Metro INOX Cinemas (formerly Metro Big Cinema (2008–2016), Metro Adlabs (2006–2008) and Metro Cinema (1938–2006)) is an Art Deco Heritage grade IIA multiplex Movie theatre in Mumbai, India built in 1938. It was built and originally run by Metro-Goldwyn-Mayer (MGM). The main architect of the cinema was Thomas W. Lamb of New York City, and D. W. Ditchburn (Senior partner of the architectural firm Ditchburn Mistry and Bhedwar) of Mumbai was the associate architect.
It was one of the main sites targeted in the 2008 Mumbai attacks.

History

Metro is located in the Dhobitalao area of Mumbai. The Art Deco cinema opened on 5 June 1938, and initially exhibited movies made by MGM. The interior, floors, walls, ceilings as well as the furniture, was in shades of red and pink. Patrons were serviced by liveried ushers in the marble foyer and staircases, which led up to murals by students of the J. J. School of Art, under Charles Gerard. In 1955 Metro was the venue for the first Filmfare Awards night.

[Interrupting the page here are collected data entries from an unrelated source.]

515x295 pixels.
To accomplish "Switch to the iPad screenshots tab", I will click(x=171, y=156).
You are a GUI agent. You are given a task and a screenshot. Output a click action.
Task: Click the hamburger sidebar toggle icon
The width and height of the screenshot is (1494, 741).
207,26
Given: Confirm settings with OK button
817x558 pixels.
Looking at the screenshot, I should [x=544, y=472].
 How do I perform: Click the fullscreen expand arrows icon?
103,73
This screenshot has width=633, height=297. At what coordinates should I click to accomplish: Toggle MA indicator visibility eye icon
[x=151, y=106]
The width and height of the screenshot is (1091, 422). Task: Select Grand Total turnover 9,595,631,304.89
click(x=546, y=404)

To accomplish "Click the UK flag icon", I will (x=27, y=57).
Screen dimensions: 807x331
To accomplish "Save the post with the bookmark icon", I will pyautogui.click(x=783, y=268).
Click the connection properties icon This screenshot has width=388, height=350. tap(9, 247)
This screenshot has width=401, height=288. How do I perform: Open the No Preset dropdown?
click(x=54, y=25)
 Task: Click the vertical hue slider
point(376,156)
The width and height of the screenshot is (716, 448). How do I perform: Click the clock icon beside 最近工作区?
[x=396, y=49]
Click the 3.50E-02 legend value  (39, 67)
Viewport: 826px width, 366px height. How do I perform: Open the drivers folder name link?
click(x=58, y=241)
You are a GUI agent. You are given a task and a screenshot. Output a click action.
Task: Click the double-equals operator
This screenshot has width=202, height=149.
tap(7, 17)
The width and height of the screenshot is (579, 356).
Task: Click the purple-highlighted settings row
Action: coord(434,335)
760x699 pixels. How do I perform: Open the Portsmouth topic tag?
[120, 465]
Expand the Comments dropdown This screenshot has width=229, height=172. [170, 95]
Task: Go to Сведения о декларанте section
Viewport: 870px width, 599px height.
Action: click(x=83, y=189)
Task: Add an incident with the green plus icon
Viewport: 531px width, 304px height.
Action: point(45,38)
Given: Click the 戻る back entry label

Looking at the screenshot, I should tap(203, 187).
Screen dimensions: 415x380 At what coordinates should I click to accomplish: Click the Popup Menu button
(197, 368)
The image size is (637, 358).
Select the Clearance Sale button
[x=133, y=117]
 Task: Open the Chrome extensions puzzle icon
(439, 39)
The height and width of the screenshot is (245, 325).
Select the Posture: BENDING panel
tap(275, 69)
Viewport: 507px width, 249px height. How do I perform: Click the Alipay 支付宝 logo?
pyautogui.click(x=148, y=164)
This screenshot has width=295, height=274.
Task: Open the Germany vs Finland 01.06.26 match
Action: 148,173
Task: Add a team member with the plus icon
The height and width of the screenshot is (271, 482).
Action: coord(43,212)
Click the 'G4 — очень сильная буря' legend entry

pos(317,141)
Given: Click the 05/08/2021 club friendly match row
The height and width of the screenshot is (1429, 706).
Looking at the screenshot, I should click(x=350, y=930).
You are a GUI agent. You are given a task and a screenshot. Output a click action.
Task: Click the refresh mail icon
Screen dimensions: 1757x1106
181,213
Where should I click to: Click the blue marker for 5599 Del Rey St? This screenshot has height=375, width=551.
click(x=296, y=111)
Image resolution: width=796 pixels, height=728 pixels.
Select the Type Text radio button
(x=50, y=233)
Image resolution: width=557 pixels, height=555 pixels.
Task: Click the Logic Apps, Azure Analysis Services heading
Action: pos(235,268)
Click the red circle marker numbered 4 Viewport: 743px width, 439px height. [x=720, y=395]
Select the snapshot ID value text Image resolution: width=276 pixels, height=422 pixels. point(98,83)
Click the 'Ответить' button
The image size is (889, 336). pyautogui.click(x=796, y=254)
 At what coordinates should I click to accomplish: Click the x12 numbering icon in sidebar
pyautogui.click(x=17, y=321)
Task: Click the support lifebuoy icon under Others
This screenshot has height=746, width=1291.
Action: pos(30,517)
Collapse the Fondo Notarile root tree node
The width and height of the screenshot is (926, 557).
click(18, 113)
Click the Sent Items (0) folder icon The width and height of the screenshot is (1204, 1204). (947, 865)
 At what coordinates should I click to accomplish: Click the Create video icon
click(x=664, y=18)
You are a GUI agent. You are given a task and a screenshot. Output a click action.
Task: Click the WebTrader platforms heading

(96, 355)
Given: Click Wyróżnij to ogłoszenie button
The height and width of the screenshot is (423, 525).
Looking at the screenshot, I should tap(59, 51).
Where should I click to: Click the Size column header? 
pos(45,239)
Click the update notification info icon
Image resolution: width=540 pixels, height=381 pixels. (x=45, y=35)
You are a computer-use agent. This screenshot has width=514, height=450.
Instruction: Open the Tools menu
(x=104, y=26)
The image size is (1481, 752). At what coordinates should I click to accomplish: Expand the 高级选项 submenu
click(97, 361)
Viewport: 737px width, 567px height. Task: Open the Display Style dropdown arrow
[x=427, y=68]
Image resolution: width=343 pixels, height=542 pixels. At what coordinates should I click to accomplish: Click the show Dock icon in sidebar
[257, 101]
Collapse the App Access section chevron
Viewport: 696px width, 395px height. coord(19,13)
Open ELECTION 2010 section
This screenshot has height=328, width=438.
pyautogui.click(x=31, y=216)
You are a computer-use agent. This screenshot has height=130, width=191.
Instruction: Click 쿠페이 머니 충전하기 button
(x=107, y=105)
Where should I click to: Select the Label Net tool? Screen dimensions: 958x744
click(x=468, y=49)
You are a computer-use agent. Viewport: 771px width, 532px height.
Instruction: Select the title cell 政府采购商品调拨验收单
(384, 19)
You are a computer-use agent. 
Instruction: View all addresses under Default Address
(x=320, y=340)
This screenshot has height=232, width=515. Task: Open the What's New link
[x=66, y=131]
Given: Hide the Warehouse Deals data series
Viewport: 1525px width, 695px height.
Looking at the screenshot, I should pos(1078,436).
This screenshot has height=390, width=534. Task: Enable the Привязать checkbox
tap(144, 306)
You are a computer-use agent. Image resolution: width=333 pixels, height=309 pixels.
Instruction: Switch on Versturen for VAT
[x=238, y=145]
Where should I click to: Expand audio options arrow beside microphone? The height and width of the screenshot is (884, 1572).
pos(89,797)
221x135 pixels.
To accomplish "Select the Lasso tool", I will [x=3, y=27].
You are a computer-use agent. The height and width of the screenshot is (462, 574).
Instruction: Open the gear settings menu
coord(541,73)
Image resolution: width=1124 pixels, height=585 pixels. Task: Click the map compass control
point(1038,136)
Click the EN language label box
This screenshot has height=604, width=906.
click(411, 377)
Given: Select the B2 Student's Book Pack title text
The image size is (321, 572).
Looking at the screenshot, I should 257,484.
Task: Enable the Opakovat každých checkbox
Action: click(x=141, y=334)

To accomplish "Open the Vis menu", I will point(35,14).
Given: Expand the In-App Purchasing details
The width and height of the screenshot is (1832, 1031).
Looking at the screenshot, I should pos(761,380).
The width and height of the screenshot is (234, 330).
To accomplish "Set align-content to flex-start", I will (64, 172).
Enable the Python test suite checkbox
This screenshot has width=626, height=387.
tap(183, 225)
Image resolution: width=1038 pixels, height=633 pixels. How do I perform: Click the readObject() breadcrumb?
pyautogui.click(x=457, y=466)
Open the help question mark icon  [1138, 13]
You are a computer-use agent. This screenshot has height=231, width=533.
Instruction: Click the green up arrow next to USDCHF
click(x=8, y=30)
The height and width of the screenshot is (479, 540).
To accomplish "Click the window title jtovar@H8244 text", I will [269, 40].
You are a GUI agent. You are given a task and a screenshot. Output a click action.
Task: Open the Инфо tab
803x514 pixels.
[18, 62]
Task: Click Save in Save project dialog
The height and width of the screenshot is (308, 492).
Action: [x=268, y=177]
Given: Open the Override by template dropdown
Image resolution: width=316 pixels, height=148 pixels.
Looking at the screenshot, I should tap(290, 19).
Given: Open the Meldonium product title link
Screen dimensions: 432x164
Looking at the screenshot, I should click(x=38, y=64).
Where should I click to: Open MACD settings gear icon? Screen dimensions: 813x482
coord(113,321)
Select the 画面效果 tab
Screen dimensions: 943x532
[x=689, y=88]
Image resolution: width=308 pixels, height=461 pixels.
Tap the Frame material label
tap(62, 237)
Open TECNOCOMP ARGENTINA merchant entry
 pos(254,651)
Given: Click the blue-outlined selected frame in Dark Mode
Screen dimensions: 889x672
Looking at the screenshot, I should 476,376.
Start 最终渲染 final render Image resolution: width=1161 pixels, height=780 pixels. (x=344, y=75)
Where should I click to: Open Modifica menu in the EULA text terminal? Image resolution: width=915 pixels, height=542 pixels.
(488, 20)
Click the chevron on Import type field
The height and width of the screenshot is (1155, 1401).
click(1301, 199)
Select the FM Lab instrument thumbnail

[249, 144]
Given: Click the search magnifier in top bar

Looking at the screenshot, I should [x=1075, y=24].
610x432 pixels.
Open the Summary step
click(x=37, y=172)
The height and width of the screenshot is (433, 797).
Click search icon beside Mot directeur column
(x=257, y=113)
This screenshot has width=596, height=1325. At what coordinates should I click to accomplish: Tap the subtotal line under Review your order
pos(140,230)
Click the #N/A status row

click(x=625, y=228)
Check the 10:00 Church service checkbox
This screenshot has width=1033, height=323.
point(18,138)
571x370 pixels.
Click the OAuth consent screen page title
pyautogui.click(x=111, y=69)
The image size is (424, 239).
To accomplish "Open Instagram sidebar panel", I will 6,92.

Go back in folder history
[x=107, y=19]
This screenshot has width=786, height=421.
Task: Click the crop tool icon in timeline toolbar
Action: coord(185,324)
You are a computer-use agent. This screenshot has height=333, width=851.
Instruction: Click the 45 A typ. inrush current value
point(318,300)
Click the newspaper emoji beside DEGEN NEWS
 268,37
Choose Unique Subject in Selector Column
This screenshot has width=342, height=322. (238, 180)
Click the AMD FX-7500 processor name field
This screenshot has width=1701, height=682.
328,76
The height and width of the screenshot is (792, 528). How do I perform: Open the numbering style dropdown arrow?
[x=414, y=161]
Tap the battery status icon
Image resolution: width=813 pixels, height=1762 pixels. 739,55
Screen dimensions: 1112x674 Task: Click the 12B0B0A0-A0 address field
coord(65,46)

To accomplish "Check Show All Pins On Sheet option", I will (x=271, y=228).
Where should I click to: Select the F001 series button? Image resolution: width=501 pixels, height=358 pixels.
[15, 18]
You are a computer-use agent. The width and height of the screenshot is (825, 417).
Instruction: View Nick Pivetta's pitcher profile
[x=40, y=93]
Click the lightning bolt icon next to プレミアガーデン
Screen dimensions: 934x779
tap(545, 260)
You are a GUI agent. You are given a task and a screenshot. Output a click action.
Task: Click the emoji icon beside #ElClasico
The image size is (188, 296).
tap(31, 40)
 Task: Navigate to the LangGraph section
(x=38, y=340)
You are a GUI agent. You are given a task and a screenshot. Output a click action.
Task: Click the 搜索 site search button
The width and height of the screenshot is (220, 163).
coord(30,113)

In 1970, the cinema was taken over by the Gupta family and with Indianisation came the era of screening Hindi films.

It soon became Bollywood's most famous red-carpet theatre. The Indian star presence at Metro became so prominent that riot police were often called in at film premieres.

Transformation into multiplex

Despite such achievements, Metro could not stand up to the multiplex invasion, it was becoming difficult to fill up the 1,491 seats. The promoters decided to transform the old cinema into a multiplex, while also restoring its original art-deco interiors. The cinema was acquired by Adlabs Cinemas and in the start of 2005, the cinema closed down.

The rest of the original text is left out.